Cuenta la Virgen María a santa Brígida el descendimiento de la cruz, con muy tiernos pormenores.
REVELACIÓN 11

Tres cosas, dijo la Virgen, has de considerar, hija mía, en la muerte de mi Hijo. Lo primero es, que todos sus miembros quedaron yertos y fríos, y estaba cuajada en ellos la sangre que de sus llagas había derramado en toda la Pasión. Segundo, que su corazón estaba tan amarga y cruelmente atravesado, que el que le hirió, le introdujo hasta el costado el hierro de la lanza y le dividió el corazón en dos partes. Lo tercero, has de considerar cómo fué bajado de la cruz. Los dos que lo bajaban pusieron tres escaleras; una a los pies, otra a los brazos, y otra a la mitad del cuerpo. Subió el primero, y lo tenía por la mitad del cuerpo, y el otro quitó el clavo de una de las manos, y pasando la escalera al lado opuesto, quitó el de la otra mano; y estos clavos pasaban hasta el lado opuesto de la cruz. Bajóse un paso, lo mejor que pudo, el que sustentaba el cuerpo, y el otro subió por la escalera que estaba a los pies de mi Hijo, y le sacó los clavos de los pies. Y cuando lo tenían cerca del suelo, uno le asió de la cabeza y otro de los pies, y yo, su afligida Madre, lo tomé por medio de su divino cuerpo; y de esta manera los tres lo pusimos sobre una piedra, donde yo había tendido una sábana limpia, y en ella envolvimos su santísimo cuerpo sin coser nada, porque sabía yo con certeza que no se había de pudrir ni corromper en la sepultura.

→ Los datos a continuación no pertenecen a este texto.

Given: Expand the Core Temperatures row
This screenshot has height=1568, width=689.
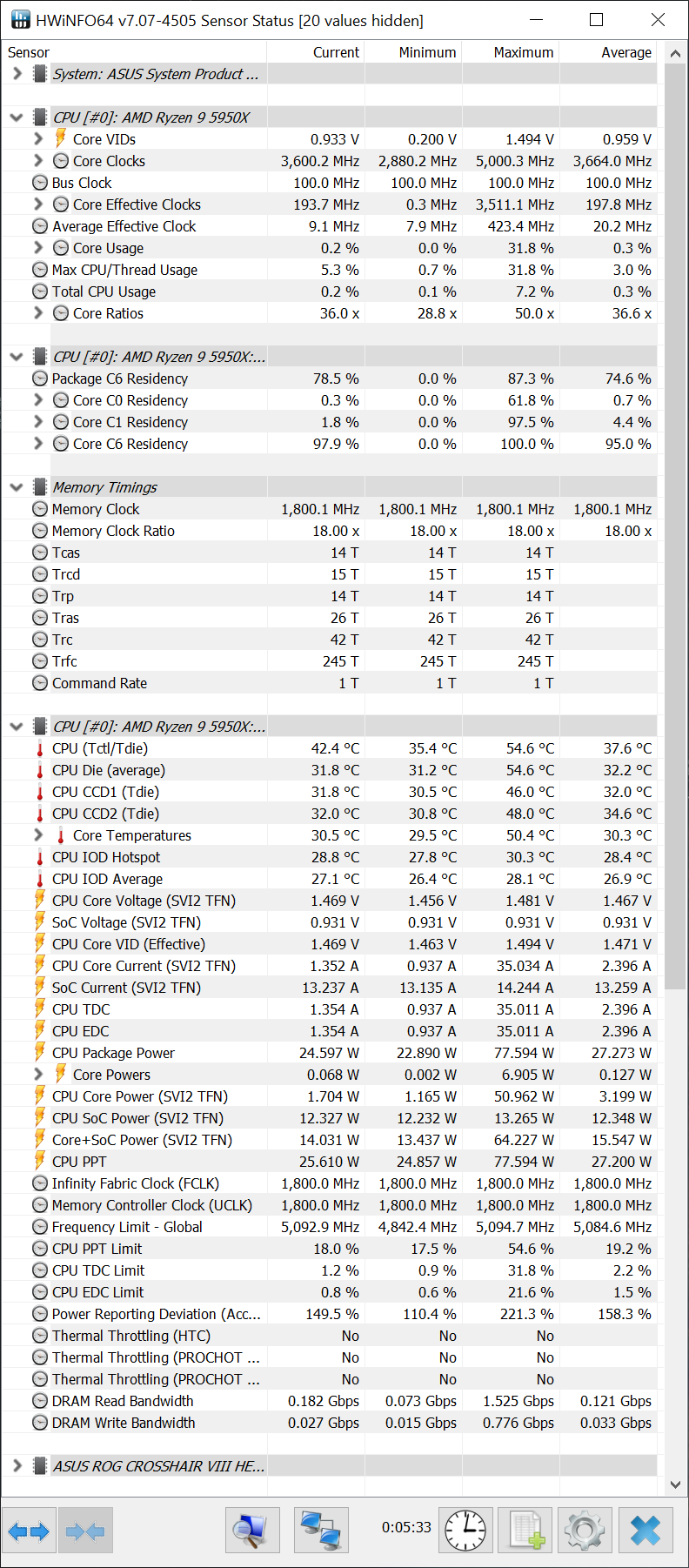Looking at the screenshot, I should click(37, 835).
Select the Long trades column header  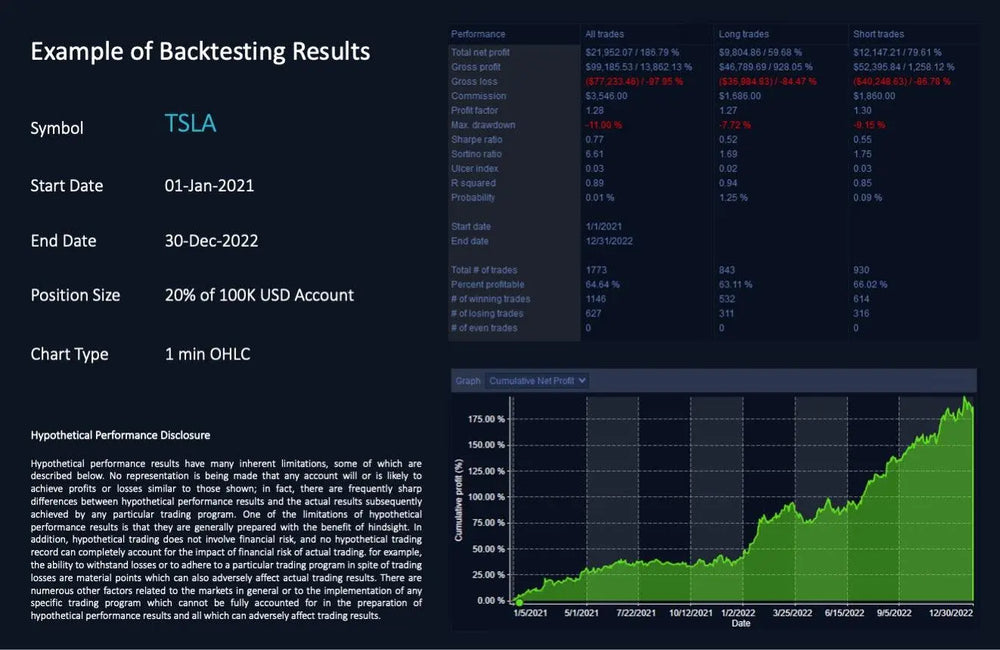click(742, 34)
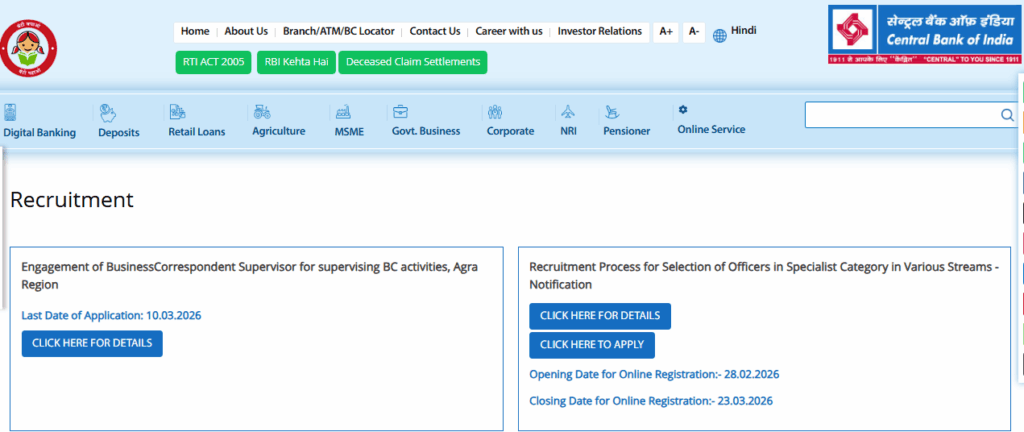Select the Retail Loans icon

[177, 111]
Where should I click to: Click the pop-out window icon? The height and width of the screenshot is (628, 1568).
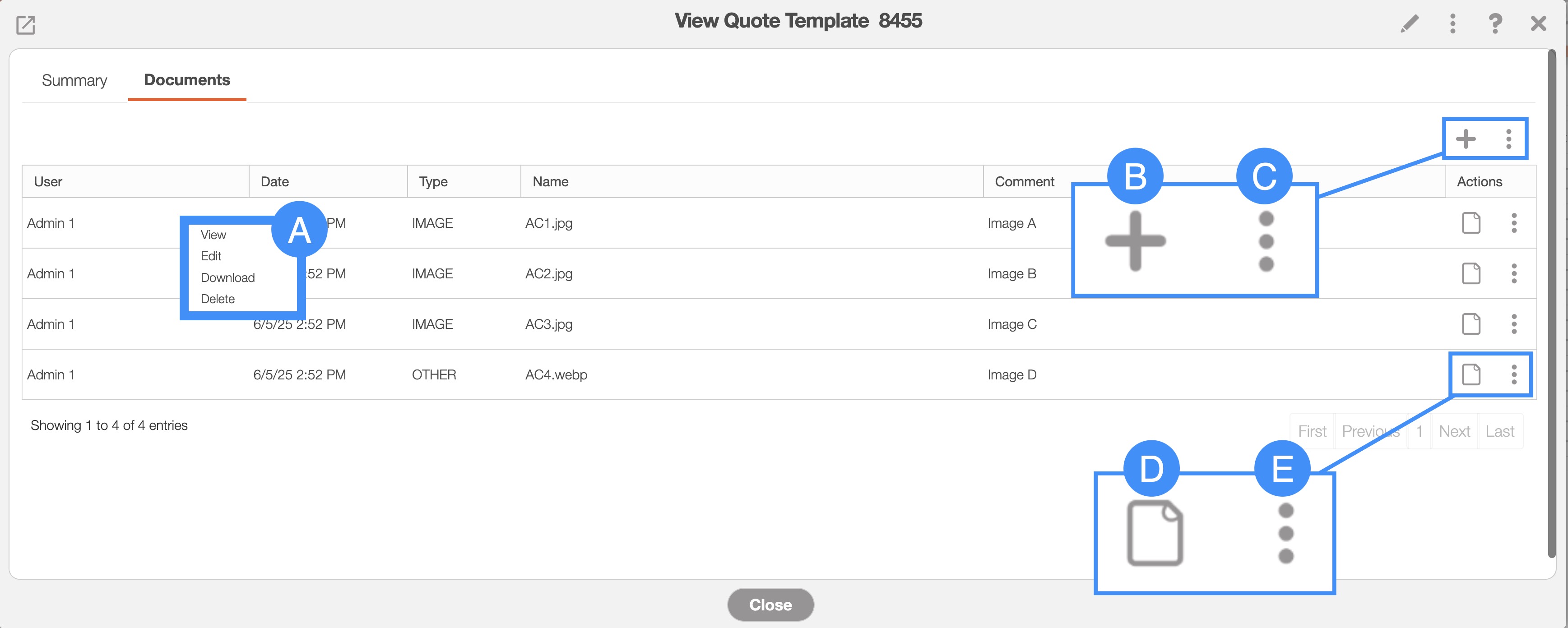26,25
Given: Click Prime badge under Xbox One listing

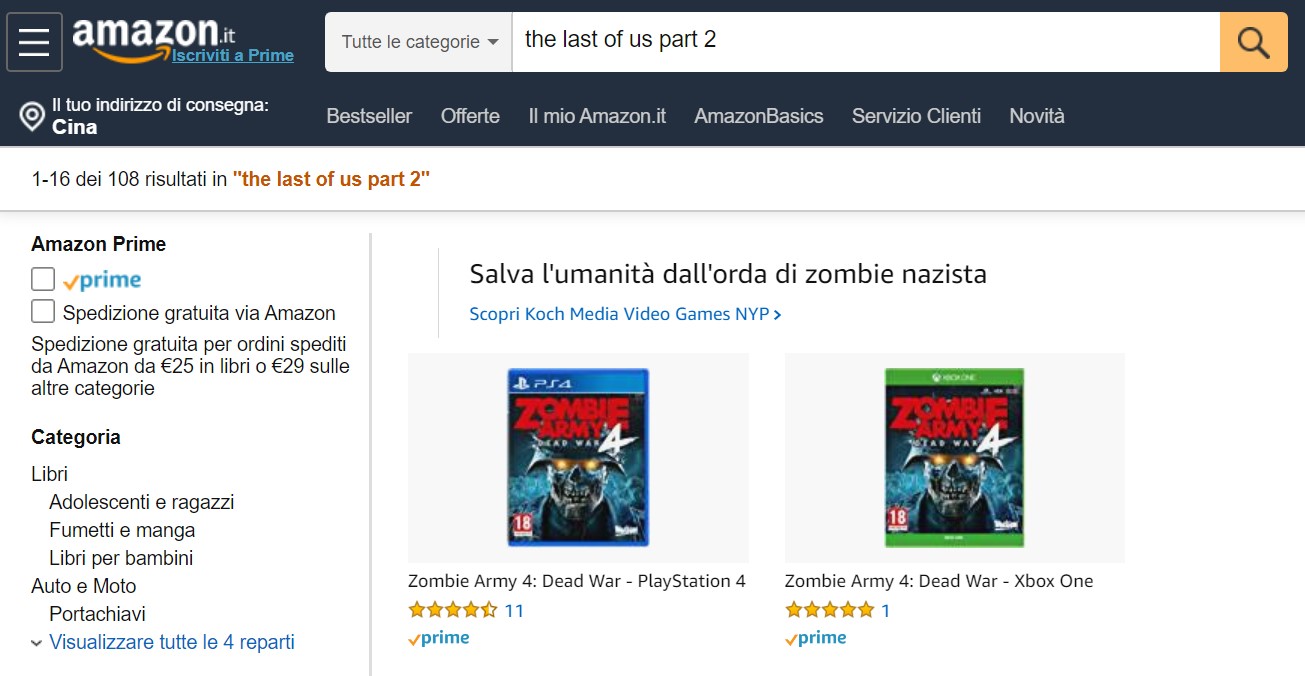Looking at the screenshot, I should click(x=816, y=639).
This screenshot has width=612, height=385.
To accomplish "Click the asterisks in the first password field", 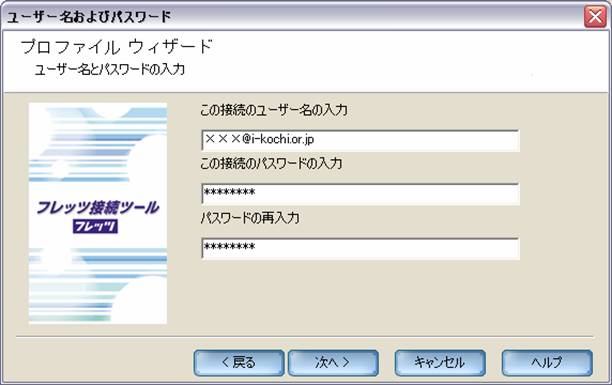I will click(230, 192).
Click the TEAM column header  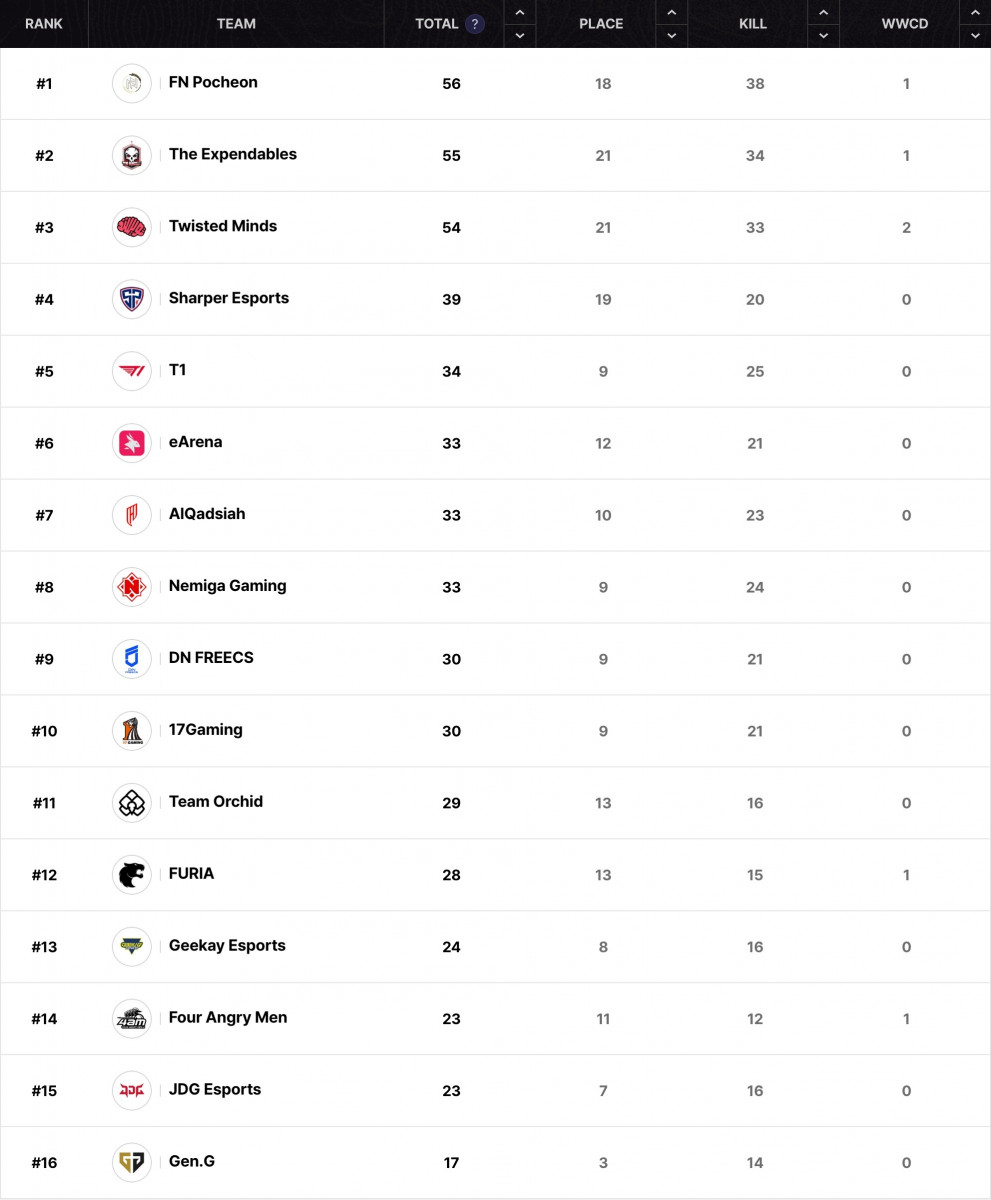point(236,24)
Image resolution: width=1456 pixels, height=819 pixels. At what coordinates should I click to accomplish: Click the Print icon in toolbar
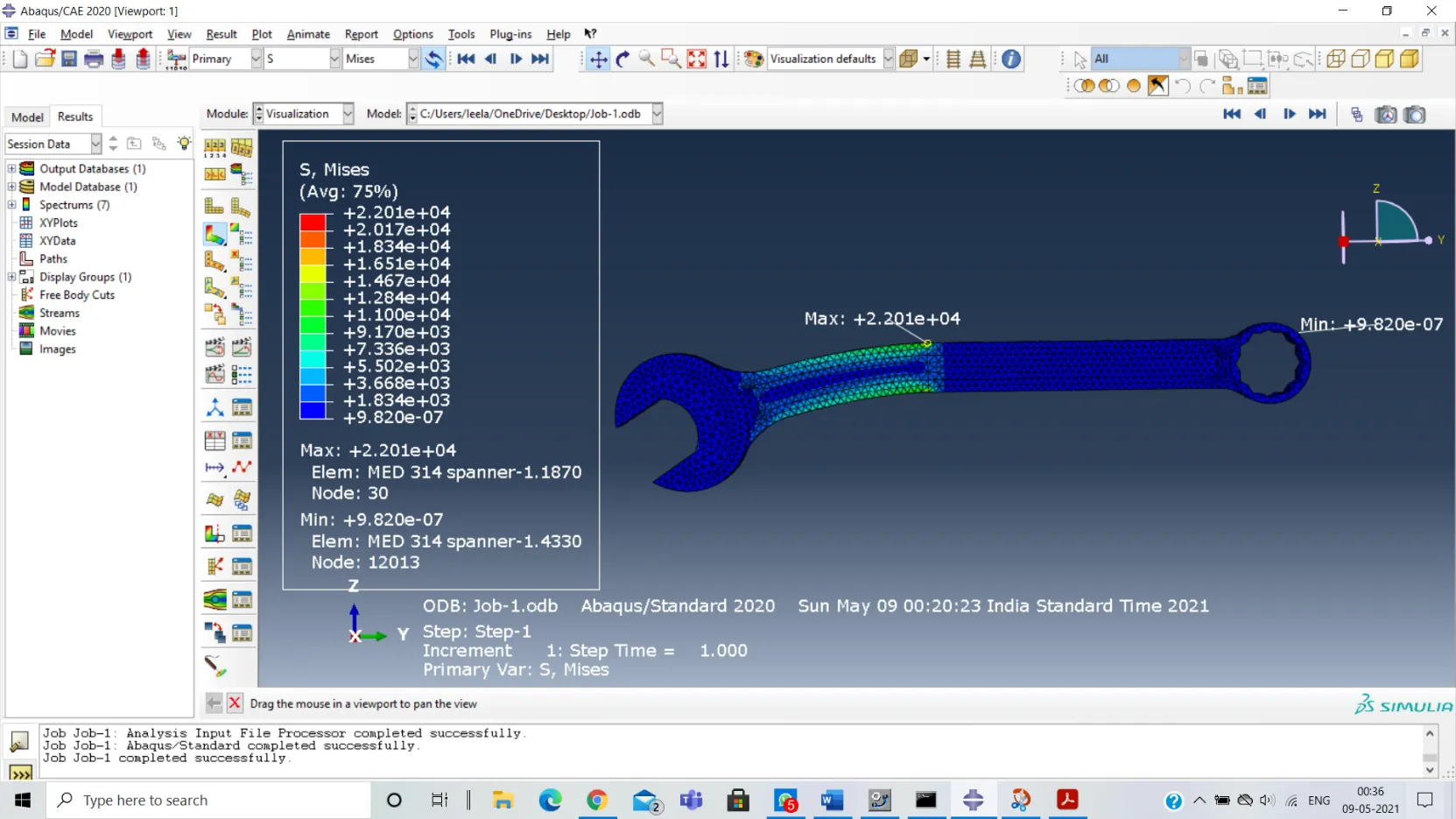click(x=94, y=59)
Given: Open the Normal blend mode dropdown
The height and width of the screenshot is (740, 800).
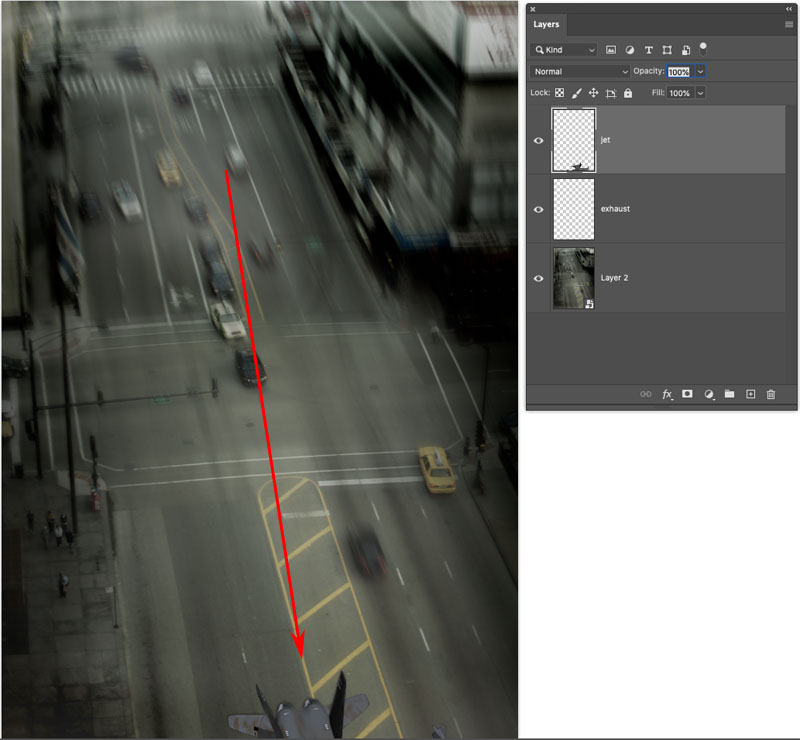Looking at the screenshot, I should (x=581, y=72).
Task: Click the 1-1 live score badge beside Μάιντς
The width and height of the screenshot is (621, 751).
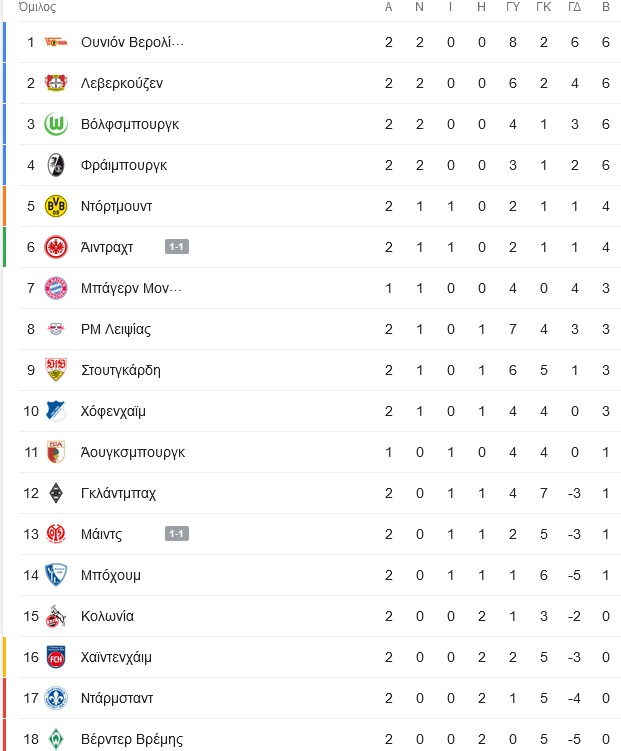Action: pos(177,534)
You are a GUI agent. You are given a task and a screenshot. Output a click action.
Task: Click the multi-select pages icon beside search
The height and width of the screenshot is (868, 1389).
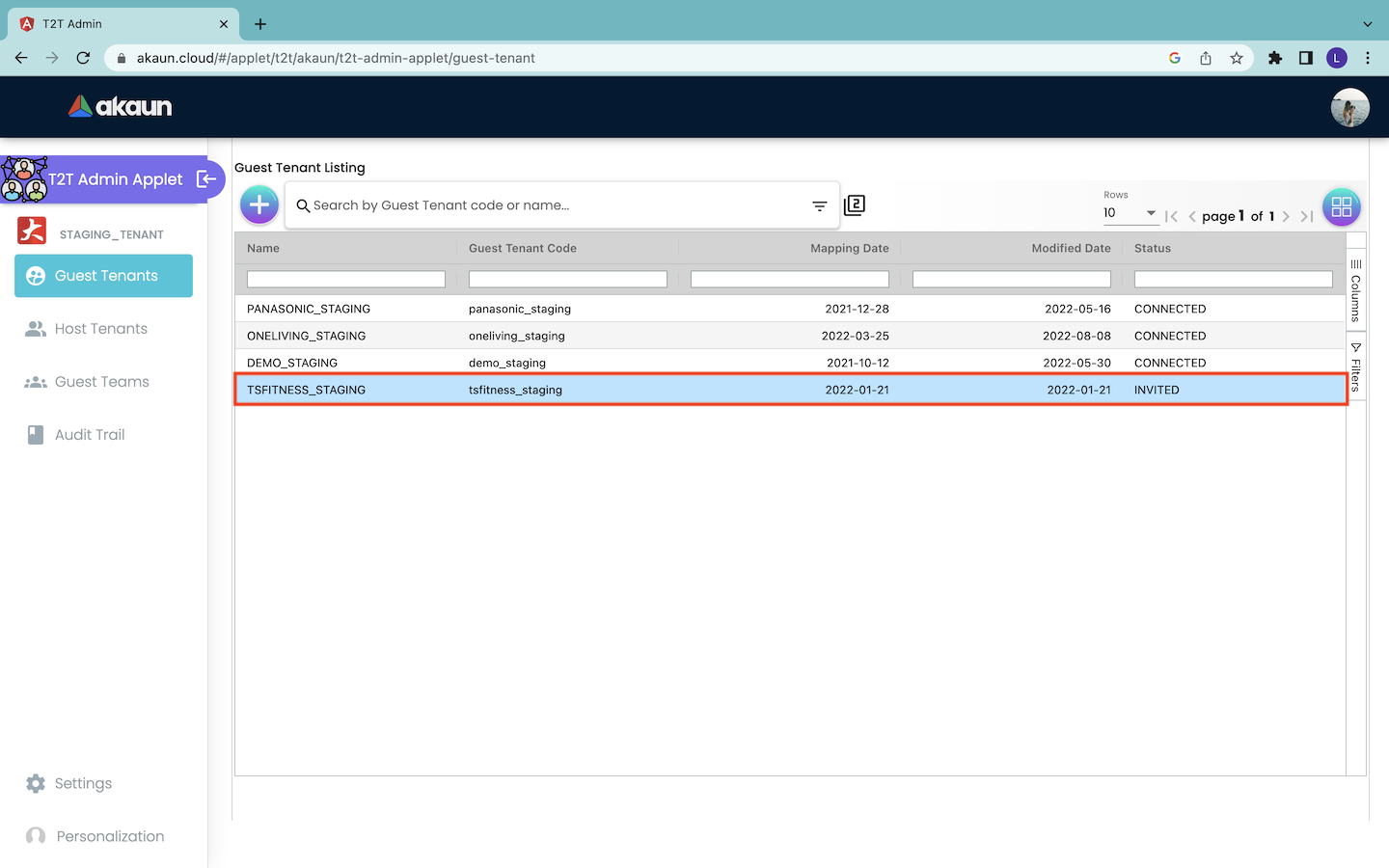point(855,205)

Luego se acercaron María Magdalena y las otras santas mujeres, e innumerables ángeles como átomos del sol, a prestar obediencia y obsequio a su Creador. Pero ¿quién te podrá decir la tristeza que yo entonces sentí? Estaba como una mujer que en el trance de dar a luz le tiemblan todos sus miembros, y que aun cuando está llena de dolor y sin poder respirar, al fin se alivia y recibe algún contento viendo en sus brazos al hijo que nació y que no volverá a las estrechuras y peligro de su vientre y a renovar el parto. Así yo, aunque era mucho mayor sin comparación mi tristeza, no obstante, como sabía que no había de morir más, ni padecer más mi Hijo, sino que había de vivir y triunfar eternamente, me alegraba y mezclábase alguna alegría con mi tristeza. Con verdad te podría decir, que cuando dieron sepultura a mi Hijo, sepultaron también mi corazón junto con el suyo, que si se dice: Donde está tu tesoro, allí está tu corazón, en el sepulcro de mi Hijo tuve yo el mío, y no se apartó de allí un solo punto y junto con él estaba mi pensamiento.